▶ _To be done_
Format every line of text in all the records below as a numbered list, omitting blank lines. Leave the pictures out of your answer.

** START OF Source material **

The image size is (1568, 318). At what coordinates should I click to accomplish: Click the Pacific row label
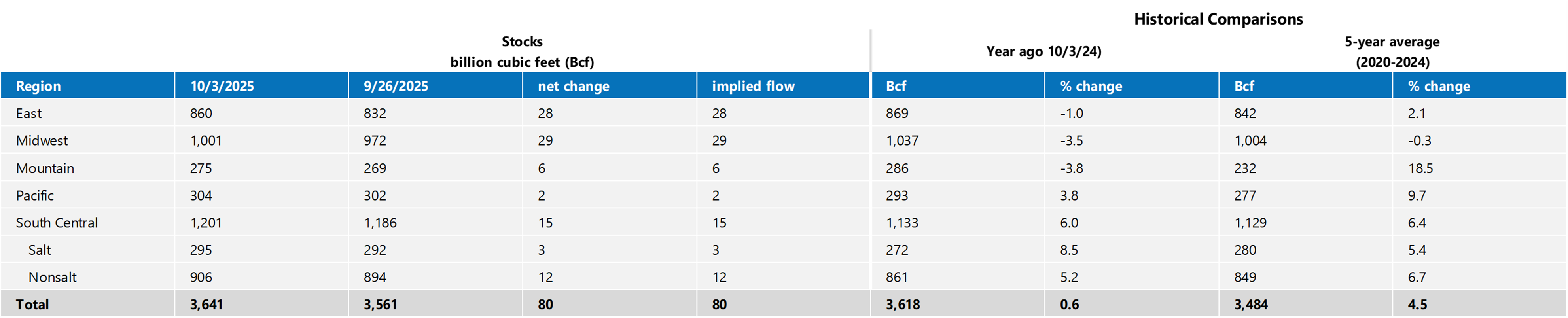coord(35,195)
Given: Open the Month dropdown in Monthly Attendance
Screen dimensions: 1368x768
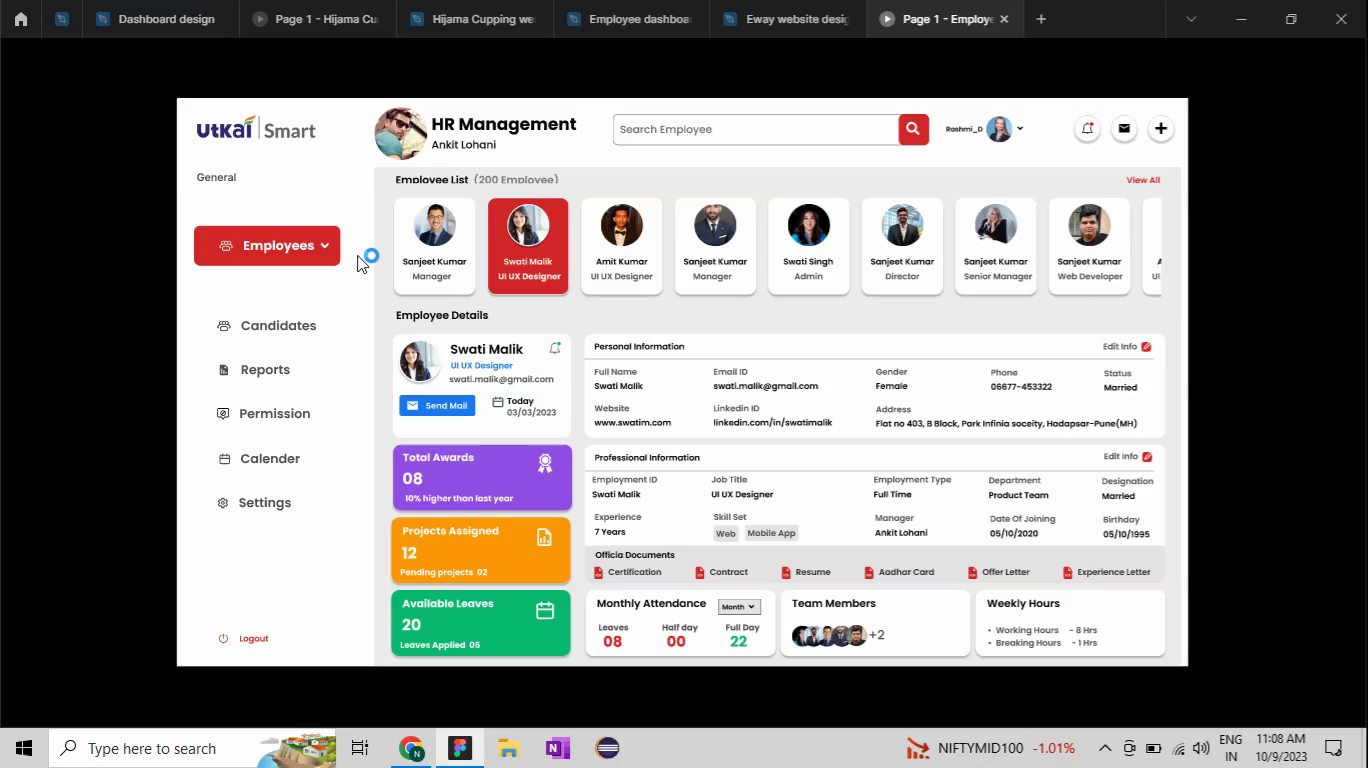Looking at the screenshot, I should (x=738, y=606).
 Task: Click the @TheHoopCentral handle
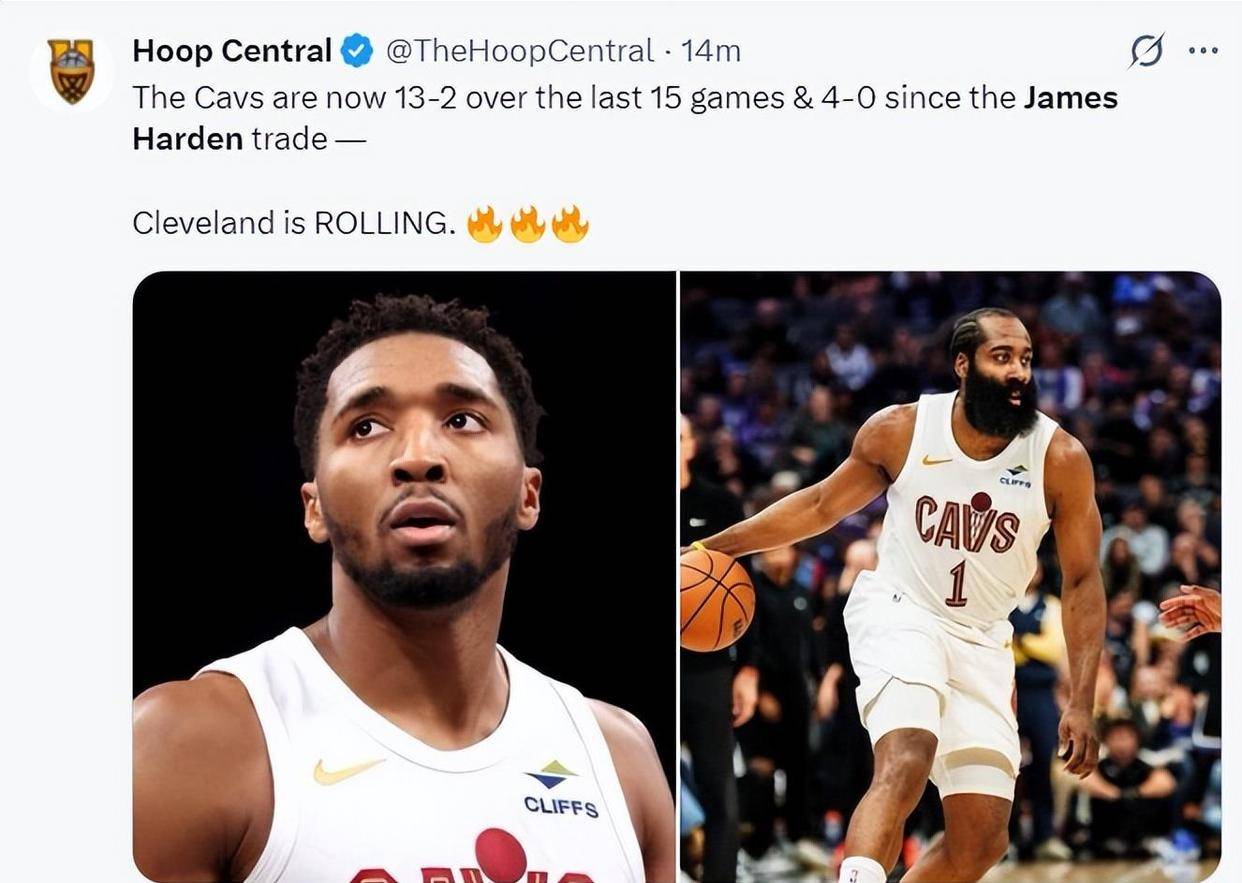click(x=519, y=50)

** END OF Source material **

▶ _Response to the task_
1. The image size is (1568, 318). At what coordinates should I click to accomplish: Click the Pacific row label
2. coord(35,195)
3. Given: Open the Month dropdown in Monthly Attendance
4. Screen dimensions: 1368x768
5. Looking at the screenshot, I should (x=738, y=606).
6.  Task: Click the @TheHoopCentral handle
7. click(x=519, y=50)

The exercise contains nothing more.